I left Sal in the house, got back in my car, and headed away from Osprey Cove. I drove for 20 minutes, past the long driveways and hidden mansions toward the less affluent section of the peninsula. As the highway continued, the estates eventually came to an end, and then the road became bumpier and more poorly maintained—and the houses smaller and more clustered together. The highway finally petered out in Kawshek, a village of Maryland “watermen,” folks who made their living from the bay.

Though we shared the same road, I usually didn’t have many dealings with the people of Kawshek. Occasionally I would see some of the watermen out on the river, but we didn’t have much more than a “waving” acquaintance. I was always reading about how many of them were falling on hard times because development and pollution were causing the quantities of oysters and blue crabs in Chesapeake Bay to diminish drastically. As a result, we’d had several Kawshek women come through Advancing Attire fresh from job training, desperate to make a living in some other way. I was happy to work with all of the women who came there seeking our help, of course, but I always felt a special bond with the watermen women, for most of them loved the peninsula and the dark, gentle waves of the Chesapeake as much as I did. To button them into a fancy suit and send them out into the business world of the mainland was actually kind of sad; it seemed to signal the end of a way of life that had been part of this area for hundreds of years.

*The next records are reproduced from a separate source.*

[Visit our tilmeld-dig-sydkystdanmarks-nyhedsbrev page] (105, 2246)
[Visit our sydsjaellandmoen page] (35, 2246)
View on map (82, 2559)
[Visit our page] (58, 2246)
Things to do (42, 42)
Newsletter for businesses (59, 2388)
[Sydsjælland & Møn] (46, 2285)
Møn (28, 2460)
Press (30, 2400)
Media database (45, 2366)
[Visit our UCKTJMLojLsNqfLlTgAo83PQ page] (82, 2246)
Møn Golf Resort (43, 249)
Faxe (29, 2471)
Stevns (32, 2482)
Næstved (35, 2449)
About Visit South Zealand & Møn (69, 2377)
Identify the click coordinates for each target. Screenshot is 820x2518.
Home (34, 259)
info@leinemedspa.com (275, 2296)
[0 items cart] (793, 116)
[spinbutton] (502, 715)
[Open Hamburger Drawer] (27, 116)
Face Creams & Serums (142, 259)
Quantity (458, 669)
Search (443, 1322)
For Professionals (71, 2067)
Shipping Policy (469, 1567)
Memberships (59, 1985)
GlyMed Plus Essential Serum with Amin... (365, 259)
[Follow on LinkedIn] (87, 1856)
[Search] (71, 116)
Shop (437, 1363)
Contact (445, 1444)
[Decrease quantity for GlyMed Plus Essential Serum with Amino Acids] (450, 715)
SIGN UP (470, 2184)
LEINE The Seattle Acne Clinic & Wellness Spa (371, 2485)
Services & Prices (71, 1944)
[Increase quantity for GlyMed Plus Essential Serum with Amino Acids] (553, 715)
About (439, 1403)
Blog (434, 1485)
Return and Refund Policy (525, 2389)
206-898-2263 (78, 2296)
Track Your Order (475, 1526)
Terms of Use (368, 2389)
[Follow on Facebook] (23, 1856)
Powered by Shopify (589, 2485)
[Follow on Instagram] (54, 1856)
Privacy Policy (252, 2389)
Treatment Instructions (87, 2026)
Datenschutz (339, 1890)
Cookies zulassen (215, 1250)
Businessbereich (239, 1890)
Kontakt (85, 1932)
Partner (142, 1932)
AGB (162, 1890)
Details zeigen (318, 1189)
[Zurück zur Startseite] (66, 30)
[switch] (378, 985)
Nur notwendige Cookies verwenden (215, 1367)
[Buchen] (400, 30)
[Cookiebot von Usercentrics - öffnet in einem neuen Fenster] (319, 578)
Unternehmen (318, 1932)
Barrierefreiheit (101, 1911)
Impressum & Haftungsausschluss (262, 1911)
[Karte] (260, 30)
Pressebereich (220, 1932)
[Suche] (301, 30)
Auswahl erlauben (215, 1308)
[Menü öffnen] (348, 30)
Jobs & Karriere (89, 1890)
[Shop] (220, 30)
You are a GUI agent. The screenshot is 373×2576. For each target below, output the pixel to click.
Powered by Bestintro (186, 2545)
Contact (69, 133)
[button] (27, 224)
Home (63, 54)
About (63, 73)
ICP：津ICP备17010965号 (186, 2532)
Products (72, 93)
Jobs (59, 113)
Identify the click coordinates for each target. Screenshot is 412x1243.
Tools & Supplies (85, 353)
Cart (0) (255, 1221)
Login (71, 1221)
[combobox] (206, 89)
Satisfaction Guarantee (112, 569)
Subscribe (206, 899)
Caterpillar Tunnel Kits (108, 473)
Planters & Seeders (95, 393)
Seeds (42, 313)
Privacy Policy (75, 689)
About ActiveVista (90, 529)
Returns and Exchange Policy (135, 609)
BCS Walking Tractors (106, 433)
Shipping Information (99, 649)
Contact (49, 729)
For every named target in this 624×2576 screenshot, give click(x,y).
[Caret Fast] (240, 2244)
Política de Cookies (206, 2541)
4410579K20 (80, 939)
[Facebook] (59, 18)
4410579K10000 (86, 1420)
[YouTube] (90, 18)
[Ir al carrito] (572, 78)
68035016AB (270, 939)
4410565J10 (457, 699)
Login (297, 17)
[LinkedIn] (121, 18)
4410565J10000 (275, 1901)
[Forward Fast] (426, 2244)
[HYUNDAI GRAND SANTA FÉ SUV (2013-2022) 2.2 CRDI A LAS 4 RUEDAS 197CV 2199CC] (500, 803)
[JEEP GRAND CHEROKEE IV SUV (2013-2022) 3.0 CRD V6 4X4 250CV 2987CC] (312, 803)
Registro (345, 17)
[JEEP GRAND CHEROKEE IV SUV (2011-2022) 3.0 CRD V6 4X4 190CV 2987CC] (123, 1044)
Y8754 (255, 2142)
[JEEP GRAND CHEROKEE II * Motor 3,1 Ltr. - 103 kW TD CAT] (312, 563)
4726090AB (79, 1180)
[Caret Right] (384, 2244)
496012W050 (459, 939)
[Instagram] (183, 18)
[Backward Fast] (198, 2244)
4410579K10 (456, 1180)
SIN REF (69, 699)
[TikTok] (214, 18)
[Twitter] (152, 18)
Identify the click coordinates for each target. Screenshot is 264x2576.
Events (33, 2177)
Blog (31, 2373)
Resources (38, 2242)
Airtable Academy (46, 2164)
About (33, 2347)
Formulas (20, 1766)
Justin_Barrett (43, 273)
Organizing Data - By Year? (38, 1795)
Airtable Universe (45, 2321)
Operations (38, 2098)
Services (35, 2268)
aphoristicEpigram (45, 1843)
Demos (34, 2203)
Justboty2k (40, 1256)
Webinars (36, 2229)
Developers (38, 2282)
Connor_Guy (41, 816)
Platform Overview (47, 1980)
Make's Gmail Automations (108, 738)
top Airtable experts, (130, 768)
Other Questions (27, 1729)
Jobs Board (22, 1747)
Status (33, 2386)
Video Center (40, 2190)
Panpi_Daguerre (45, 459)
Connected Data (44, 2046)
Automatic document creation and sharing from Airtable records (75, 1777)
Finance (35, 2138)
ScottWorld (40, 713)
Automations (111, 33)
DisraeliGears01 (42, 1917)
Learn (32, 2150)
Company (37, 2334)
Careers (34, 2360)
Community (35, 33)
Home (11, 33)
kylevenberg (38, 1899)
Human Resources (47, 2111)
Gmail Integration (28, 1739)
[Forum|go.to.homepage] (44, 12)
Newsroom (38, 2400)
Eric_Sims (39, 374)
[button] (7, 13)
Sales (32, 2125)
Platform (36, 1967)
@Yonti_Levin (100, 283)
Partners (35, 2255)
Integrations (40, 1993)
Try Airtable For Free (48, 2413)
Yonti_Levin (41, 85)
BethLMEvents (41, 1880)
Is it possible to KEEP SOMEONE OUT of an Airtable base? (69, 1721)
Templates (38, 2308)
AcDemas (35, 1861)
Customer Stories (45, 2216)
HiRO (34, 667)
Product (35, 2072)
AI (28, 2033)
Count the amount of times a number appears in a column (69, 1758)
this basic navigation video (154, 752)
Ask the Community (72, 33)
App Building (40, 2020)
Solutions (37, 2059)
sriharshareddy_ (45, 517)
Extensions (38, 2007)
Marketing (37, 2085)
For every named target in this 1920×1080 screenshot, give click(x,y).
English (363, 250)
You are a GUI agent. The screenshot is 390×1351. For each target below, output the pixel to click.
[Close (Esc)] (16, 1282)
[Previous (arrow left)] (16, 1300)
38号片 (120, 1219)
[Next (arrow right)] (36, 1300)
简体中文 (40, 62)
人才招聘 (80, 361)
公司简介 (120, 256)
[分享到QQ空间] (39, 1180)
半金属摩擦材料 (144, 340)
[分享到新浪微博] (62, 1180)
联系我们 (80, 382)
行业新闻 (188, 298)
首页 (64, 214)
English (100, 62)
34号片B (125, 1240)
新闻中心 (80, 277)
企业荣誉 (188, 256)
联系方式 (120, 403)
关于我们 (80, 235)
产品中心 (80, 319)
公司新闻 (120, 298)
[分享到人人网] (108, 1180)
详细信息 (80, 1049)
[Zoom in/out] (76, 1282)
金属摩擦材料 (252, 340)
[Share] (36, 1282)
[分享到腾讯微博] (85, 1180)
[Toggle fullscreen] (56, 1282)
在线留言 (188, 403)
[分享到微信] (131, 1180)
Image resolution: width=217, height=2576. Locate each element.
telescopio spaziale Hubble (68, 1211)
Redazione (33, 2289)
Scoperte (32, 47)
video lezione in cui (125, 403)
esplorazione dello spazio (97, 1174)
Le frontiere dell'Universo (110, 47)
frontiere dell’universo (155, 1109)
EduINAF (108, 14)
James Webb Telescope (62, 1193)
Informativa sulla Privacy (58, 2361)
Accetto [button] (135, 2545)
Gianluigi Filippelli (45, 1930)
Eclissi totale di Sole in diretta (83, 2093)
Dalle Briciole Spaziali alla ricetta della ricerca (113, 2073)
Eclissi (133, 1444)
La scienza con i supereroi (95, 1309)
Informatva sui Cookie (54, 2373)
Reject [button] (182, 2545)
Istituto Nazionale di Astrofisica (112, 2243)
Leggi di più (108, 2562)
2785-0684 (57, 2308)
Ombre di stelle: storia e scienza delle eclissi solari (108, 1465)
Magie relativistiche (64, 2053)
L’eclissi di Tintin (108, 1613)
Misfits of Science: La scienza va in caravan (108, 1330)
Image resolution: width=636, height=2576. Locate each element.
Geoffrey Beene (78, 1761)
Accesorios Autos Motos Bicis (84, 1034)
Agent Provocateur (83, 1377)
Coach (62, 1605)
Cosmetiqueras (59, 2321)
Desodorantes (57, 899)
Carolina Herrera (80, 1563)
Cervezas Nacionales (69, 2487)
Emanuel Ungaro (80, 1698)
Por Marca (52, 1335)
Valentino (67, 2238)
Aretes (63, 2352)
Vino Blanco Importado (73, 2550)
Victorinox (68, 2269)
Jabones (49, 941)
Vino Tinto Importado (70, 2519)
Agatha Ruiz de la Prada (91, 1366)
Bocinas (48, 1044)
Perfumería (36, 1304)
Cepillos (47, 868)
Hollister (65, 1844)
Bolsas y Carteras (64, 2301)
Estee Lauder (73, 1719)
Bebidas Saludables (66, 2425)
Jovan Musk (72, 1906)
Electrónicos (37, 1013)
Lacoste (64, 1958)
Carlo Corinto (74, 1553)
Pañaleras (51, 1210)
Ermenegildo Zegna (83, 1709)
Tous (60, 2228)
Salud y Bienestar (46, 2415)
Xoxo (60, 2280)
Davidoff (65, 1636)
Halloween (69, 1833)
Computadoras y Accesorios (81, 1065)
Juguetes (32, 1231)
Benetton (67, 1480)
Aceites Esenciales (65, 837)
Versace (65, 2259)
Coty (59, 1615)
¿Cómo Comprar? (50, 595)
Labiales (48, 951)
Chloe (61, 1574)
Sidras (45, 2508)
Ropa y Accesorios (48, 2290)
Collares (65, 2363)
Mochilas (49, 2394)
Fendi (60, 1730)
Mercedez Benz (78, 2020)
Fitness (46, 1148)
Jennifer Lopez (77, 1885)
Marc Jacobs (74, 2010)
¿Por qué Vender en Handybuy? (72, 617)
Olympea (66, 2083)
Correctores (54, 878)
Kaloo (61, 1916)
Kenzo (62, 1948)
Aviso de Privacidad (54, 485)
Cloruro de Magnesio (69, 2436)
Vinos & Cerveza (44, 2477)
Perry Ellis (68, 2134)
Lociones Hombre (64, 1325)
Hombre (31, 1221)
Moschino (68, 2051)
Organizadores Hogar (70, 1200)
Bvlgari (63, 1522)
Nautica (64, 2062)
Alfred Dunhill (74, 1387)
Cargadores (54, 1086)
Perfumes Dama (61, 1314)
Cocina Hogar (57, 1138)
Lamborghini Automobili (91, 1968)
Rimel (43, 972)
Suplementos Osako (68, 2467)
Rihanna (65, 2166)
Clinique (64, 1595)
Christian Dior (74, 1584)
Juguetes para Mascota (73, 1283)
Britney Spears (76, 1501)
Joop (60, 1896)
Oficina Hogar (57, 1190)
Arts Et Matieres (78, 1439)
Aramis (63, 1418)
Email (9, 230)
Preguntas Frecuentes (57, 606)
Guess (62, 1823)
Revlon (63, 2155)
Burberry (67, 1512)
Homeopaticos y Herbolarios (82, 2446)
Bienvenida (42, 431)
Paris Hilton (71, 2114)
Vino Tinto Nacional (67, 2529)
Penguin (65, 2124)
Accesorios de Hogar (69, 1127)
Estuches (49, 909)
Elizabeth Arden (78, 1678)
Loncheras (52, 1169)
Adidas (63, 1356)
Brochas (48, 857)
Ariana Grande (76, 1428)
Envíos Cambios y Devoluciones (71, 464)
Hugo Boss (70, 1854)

Shayna, however, had been a different case. She wasn’t native to this area; she had only moved to Maryland a few years before—from New Mexico, if I recalled correctly. She had told me the first day we met that she didn’t really like life in Kawshek and was eager to head off to more metropolitan surroundings. Now with her new job in Annapolis, she was about to get her wish, unless Eddie Ray’s murder derailed those plans permanently.

Once I reached Kawshek, it wasn’t hard to figure out which house was Shayna’s, because there were two police cars parked in front, lights flashing, with yellow tape stretched around the perimeter. I pulled to a stop in a small parking lot about a half block away. I was not especially eager to see the police again. There was nothing wrong with my being here, but at best they would think I was nosy, and at worst they might think my connection with the murder was something more than peripheral.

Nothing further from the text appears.